The French police used Snapchat to track down a 14-year-old girl who was allegedly kidnapped, drugged and gang-raped after she ran away from home.
The teenager was rescued after she turned her Snapchat location on and kept in touch with the police while her alleged captors slept, in an apartment block in the Cabucelle district of Marseille, France.
The young girl, who has not been named for legal reasons, said a 26-year-old man told her she could stay in his flat after she left her family home last week.
She says she was then forced to smoke cannabis before the 26-year-old and another 64-year-old man allegedly took turns raping her and forcing her to give them oral sex.
The men eventually fell asleep and the girl was able to message her parents on Instagram in the early hours of Friday morning.

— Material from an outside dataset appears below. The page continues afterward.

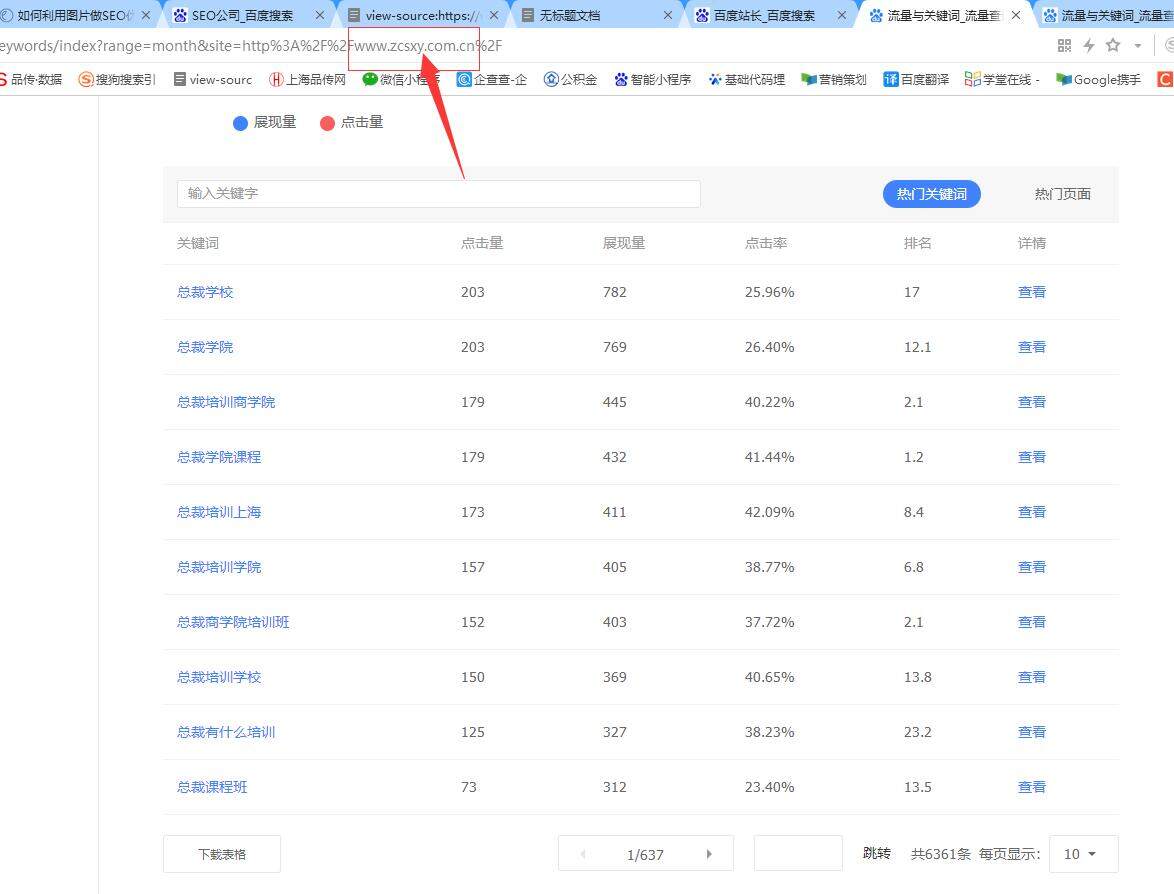Open the 总裁学校 keyword link
The image size is (1174, 894).
tap(204, 292)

She told them she had been kidnapped and beaten but was not able to say where she was.
Her parents then went to the police who asked the girl to turn her Snapchat location on so officers could track her.
She kept in contact with her rescuers over messaging apps – as she was worried speaking to them on the phone might wake her alleged captors.
When the officers got to the right building on Friday evening, they knocked on each door until she replied ‘yes’ to signify they were at the right place.
As they stormed in, one of the men allegedly tried to delete evidence from his phone before he was taken into custody.
The teenager was taken to hospital where drugs were found in her system and ‘anal lesions’ were among her injuries.
The men were arrested and charged with kidnapping and raping a minor on Sunday. They have insisted the child consented to sex with them.
The teenager is now back at home with her family.
According to reports, a ‘young assistant police woman’ came up with the idea to use Snapchat’s location services and she was later applauded for making the ‘rare and unique’ rescue a success.
‘Snapchat alone would not have allowed the arrest of these individuals,’ the region’s department secretary, Rudy Manna said, as he thanked the policewoman ‘without whom nothing would have been possible’.